Layover debuted at number two on the Billboard 200 in the United States, with 100,000 equivalent album units earned in its first week (ending September 14, 2023). This figure comprised 88,000 pure sales; 9,000 streaming equivalent albums (12.95 million on-demand official streams); and 3,000 track equivalent albums. With this, V tied with bandmates Jimin and Suga (Note: as Agust D) as the highest-charting Korean solo artists in Billboard chart history.

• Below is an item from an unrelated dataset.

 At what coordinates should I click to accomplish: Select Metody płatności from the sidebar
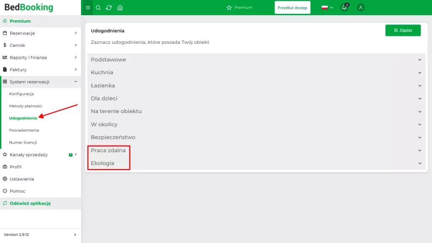25,106
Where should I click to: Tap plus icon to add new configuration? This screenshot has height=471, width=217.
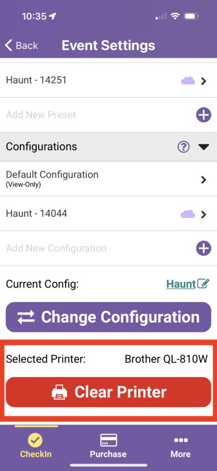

According to the International Federation of the Phonographic Industry's Global Music Report for 2023, Layover was the tenth best-selling album worldwide, having sold 2.2 million units. (Note: The IFPI Global Albums chart ranks, in order, the albums that generated the most money globally across streaming, download, and physical record sales (combined) in a calendar year. The Global Album Sales Chart measures global unit sales across all physical formats, as well as full album downloads.)

==Accolades==

Awards and nominations for Layover
| Year | Awards | Category | Result | Ref. |
| 2023 | MAMA Awards | Album of the Year | Nominated |  |
| Melon Music Awards | Millions Top 10 Artist | Nominated |  |
| 2024 | Circle Chart Music Awards | Album (category) | Nominated |  |
| iHeartRadio Music Awards | Favorite Debut Album | Won |  |

==Track listing==

Layover track listing
| No. | Title | Lyrics | Music | Producer(s) | Length |
|---|---|---|---|---|---|
| 1. | "Rainy Days" | Donghyun Kim; Freekind; Gigi; Masta Wu; | Frankie Scoca; Freekind; | Scoca | 2:59 |
| 2. | "Blue" | Absent Chronicles; Catharina Stoltenberg; Henriette Motzfeldt; Jinsu Park; | Gigi; Motzfeldt; Stoltenberg; | Absent Chronicles; Park; | 2:29 |
| 3. | "Love Me Again" | Kim; Freekind; Gigi; | Freekind; Park; | Freekind; Park; | 3:02 |
| 4. | "Slow Dancing" | Freekind; Park; | Kim; Freekind; Gigi; | Freekind; Park; | 3:07 |
| 5. | "For Us" | Freekind | Freekind; Monro; | Monro | 2:51 |
| 6. | "Slow Dancing" (piano version) | Kim; Freekind; Gigi; | Freekind; Park; | Freekind; Park; | 3:08 |
| Total length: |  |  |  |  | 17:36 |

==Charts==

===Weekly charts===

Weekly chart performance
| Chart (2023) | Peak position |
|---|---|
| Austrian Albums (Ö3 Austria) | 4 |
| Belgian Albums (Ultratop Flanders) | 7 |
| Belgian Albums (Ultratop Wallonia) | 5 |
| Canadian Albums (Billboard) | 39 |
| Finnish Albums (Suomen virallinen lista) | 19 |
| French Albums (SNEP) | 6 |
| German Albums (Offizielle Top 100) | 4 |
| Hungarian Albums (MAHASZ) | 17 |
| Italian Albums (FIMI) | 12 |
| Japanese Albums (Oricon) | 2 |
| Japanese Combined Albums (Oricon) | 2 |
| Japanese Hot Albums (Billboard Japan) | 2 |
| Lithuanian Albums (AGATA) | 6 |
| New Zealand Albums (RMNZ) | 3 |
| Polish Albums (ZPAV) | 2 |
| Portuguese Albums (AFP) | 2 |
| South Korean Albums (Circle) | 1 |
| Spanish Albums (Promusicae) | 41 |
| Swedish Physical Albums (Sverigetopplistan) | 4 |
| Swiss Albums (Schweizer Hitparade) | 6 |
| UK Album Downloads (Official Charts) | 1 |
| US Billboard 200 | 2 |

===Monthly charts===

Monthly chart performance
| Chart (2023) | Peak position |
|---|---|
| Japanese Albums (Oricon) | 2 |
| South Korean Albums (Circle) | 1 |
| South Korean Albums (Circle) Weverse Albums version | 4 |

===Year-end charts===

Year-end chart performance
| Chart (2023) | Position |
|---|---|
| Japanese Albums (Oricon) | 16 |
| Japanese Hot Albums (Billboard Japan) | 18 |
| South Korean Albums (Circle) | 15 |

==Certifications and sales==

Certifications and sales
| Region | Certification | Certified units/sales |
| Japan (RIAJ) | Platinum | 262,033 |
| South Korea (KMCA) | Million | 1,000,000^{^} |
| South Korea (KMCA) Weverse Albums version | 2× Platinum | 500,000^{^} |
Summaries
| Worldwide (IFPI) | — | 2,200,000 |
^{^} Shipments figures based on certification alone.